VOLUME I, Number 1
January - June 2011


"To go where heaven urges us"

In the Introduction to his book A Trappist Meeting Monks from Tibet, Bernard de Give, a monk of Scourmont Abbey in Belgium, describes himself as having acquired a real sympathy for the Dharma and its adherents without being either a Buddhist or even a seeker. He provides the following insight into what prompted him to write this work:

"The overriding consideration for me (and I am not alone) is a very lively and undeniable feeling of encounter in depth.  The most real self of the persons with whom one is speaking, particularly if these are monks, meets a sister soul. . . . Whether one speaks or remains silent, a dialogue is definitely taking place” (p. 3).

The central theme around which de Give orders his book, therefore, is that of encounter in depth.  Moreover, and not surprisingly, this same theme can be regarded as central to his adult life.  This is borne out by even the briefest sketch of the more significant milestones in his quest to be faithful to the de Give family motto which is, we are told, “Go where heaven urges you” (Quo coeli issu).

Prior to entering the Order of Cistercians of the Strict Observance, de Give was for many years a member of the Society of Jesus, and it was in this capacity that he served as a seminary professor for nearly a decade, first in Sri Lanka and then India.  Eventually, he was able to pursue Oriental Studies for a year at Oxford University in England, where he struck up a friendship with the young Chögyam Trungpa Rinpoche, who in 1963 was at Oxford studying Comparative Religion, and the future Bönpo abbot of Dolanji, Sangye Tenzin Jongdong Rinpoche. 

De Give became a Trappist in 1972 and since then has been blessed with many opportunities to meet and befriend numerous Hindu, Jain, and Buddhist monastics under the auspices of Monastic Interreligious Dialogue.  Of the many and varied encounters that have taken place all over the world – in England, Scotland, Switzerland, France, Belgium, Spain, Holland, India, and Tibet, to be more precise – de Give states that the most fruitful have been with some of the greatest Tibetan lamas of past and present generations. When one considers just a partial list of the accomplished masters he has met over the years, one begins to understand how this could be: Chögyam Trungpa Rinpoche, Sangye Tenzin Jongdong Rinpoche, Lama Zopa Rinpoche, Kalu Rinpoche, Bokar Rinpoche, the Dalai Lama, Khenpo Tsültrim Gyamtso Rinpoche, Tai Situ Rinpoche, Chokyi Nyima Rinpoche, Rabjam Rinpoche, to name a few.

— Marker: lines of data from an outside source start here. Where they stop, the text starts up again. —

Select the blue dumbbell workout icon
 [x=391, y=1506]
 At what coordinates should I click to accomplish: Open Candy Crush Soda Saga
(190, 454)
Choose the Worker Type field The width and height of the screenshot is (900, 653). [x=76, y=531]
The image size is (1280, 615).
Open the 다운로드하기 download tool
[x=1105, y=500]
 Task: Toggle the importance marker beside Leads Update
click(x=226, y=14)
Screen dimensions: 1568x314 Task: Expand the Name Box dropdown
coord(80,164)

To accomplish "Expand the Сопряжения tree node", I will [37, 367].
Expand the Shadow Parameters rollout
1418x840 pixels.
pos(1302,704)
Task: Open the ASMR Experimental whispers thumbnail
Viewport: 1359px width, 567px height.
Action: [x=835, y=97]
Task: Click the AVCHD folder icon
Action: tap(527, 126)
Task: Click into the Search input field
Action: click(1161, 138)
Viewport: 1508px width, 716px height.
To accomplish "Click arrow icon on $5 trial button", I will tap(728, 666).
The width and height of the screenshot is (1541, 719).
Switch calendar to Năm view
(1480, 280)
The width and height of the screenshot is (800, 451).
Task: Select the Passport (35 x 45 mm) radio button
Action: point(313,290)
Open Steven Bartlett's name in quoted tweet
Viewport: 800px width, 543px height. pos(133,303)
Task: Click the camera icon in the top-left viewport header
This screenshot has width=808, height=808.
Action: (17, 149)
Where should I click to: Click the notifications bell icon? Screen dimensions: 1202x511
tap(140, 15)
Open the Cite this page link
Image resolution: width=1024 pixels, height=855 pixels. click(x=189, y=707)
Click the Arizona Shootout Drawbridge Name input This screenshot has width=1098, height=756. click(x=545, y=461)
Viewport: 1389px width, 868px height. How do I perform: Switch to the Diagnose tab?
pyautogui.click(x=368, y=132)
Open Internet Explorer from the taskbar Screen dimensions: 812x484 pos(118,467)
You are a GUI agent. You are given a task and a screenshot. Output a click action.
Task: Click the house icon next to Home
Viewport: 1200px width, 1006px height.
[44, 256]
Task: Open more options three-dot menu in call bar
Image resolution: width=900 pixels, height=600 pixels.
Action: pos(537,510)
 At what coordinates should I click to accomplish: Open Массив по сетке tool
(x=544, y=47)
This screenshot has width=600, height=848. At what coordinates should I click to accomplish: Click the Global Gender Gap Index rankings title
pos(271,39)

The structure of A Trappist Meeting Monks from Tibet allows the reader to enter into de Give’s own experience of the fruitful encounters he has had. The book is divided into three parts of four sections each.  Part one introduces the reader to the protagonists of the “meeting.” Insofar as it is intended to be “a general presentation of monasticisms brought face to face,” it focuses on the history and spirituality of the Tibetan and Cistercian monastic traditions.

Part two, which comprises “the body of the work,” describes de Gives’ personal encounters with various “monks of the East.” 

The third and final part consists of four theological reflections that are meant to acquaint the reader with “a more theoretical discussion of the philosophies” being compared.  The work is thus essentially part memoir, part travelogue, part historical survey, and part comparative study.  Nevertheless, it retains “a genuine unity of inspiration” that is to be found in the author’s rich experience of monastic interreligious dialogue, an experience that echoes that of the Benedictine Henri Le Saux (Swami Abhishiktananda), whom de Give quotes approvingly:

‘If everyone lives at the depth of himself, as intimate as possible with the Spirit who is in him, under whatever name or form by which he makes himself known, a marvelous communication is set up between persons, beyond words, at the level of the Spirit.  It is just such a communion of life and such a discovery of the Spirit, one in the other, that gives its momentum to the ecumenical movement, and to its pioneers their boldness in going forward and taking prophetic initiatives’ (p. 142).

A Trappist Meeting Monks from Tibet bears eloquent witness to the goodness, truth and beauty of these words and of the conviction that inspired them, a conviction that Bernard de Give shares.  We should be grateful for de Give’s witness as we honor and extend his own pioneering efforts by courageously going where heaven urges us.